1. Admission and Rejection of Testimony. A witness for plaintiff was permitted, over objection, to testify to the length of the board walk which had been referred to and the distance of the farthest end of it from the steam road tracks, and that it was used by the conductor in walking from the rear end of the car to make his required observation on the steam road tracks. Among other questions was the following:

“ When the front end was 30 feet from the crossing, where would the rear end of the car be with reference to this sidewalk ? ”

The answer was:

“ The vestibule — the back vestibule — would be beyond the walk.
“Q. Was there any way for the conductor to get out onto this walk in the winter time except through one of the two vestibules ? ”

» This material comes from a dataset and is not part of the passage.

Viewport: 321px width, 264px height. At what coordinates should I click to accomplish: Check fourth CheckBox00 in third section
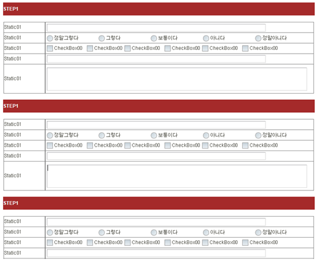pos(167,243)
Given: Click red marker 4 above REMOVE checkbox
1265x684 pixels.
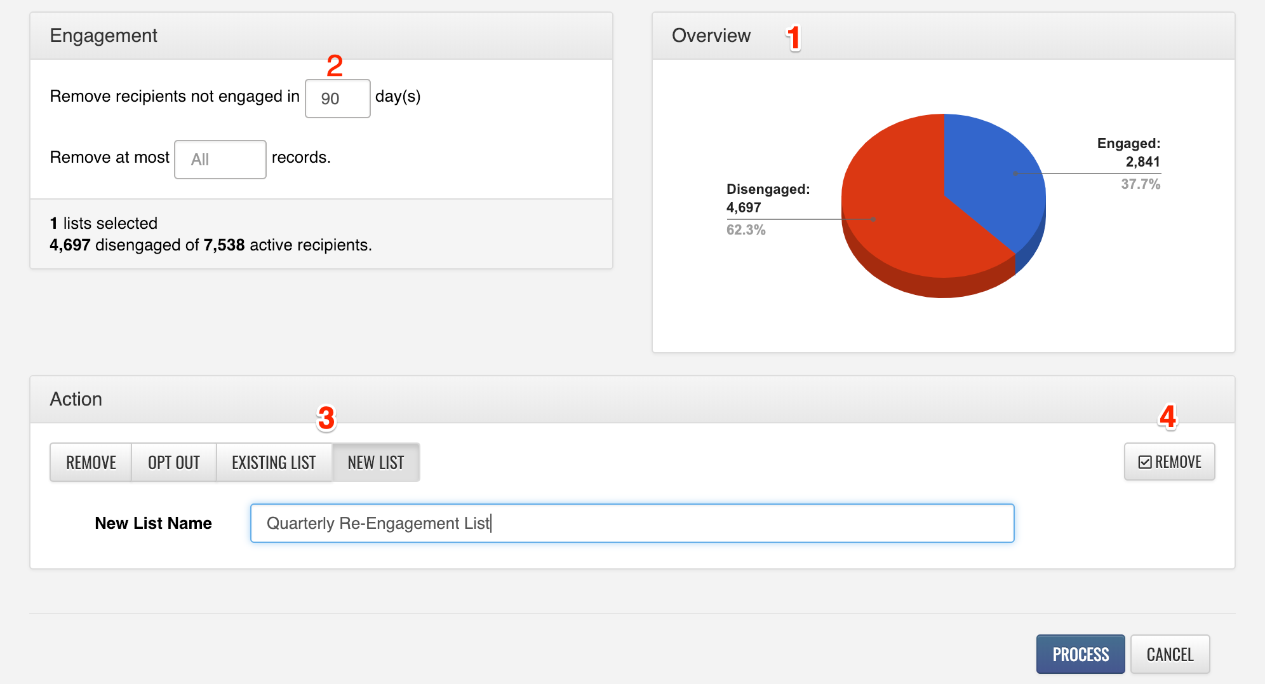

*701In connection with this testimony, counsel for the plaintiff offered in evidence, and read to the jury, the rule which required all motormen to bring cars to a full stop 30 feet from the railroad track, and not to proceed, etc. The purpose of this testimony is apparent. Taken in connection with other testimony introduced for the plaintiff, it tended to prove that if the conductor used the rear vestibule of the car, and could not step from it upon this walk, he would] step into or very near a ditch which ran along near the ends of the ties; that it was customary for conductors to use the rear platform for the purpose of alighting, and that it was customary to stop cars at this crossing in such a position that the conductor could alight upon this walk. The necessary implication, and undoubtedly the conclusion which the jury drew, was that plaintiff’s intestate was not, in fact, guilty of a disobedience of the defendant’s rules in bringing his car at this crossing nearer than 30 feet to the steam road; that the bringing of the car nearer than 30 feet to the crossing was invited by the length of the walk defendant had constructed and the use which was made of it; and that it was not negligence on the part of the plaintiff’s intestate to bring his car to a position where the rear platform of the car would be opposite the plank walk. Following such a custom, the car would approach to within 21 or 22 feet, or a less distance, of the steam road tracks. It affords a reason for the conduct of plaintiff’s intestate in not attempting to bring his car to a stop at a point farther away from the place of danger. As affecting the question of the plaintiff’s contributory negligence, we think the testimony was admissible. The testimony tends to prove that he followed the usual practice, that he shut off the power at the usual distance from the crossing and applied the brakes, and that, while he might have sooner shut off the power and sooner have applied the brakes and thus have stopped the car in a place of safety, he was doing what had been repeatedly and what was usually done in stopping the car at this point. There *702was the further consideration that, assuming the testimony on the part of the plaintiff to be true, the defendant must have had notice that cars were habitually operated as this testimony indicates they were operated.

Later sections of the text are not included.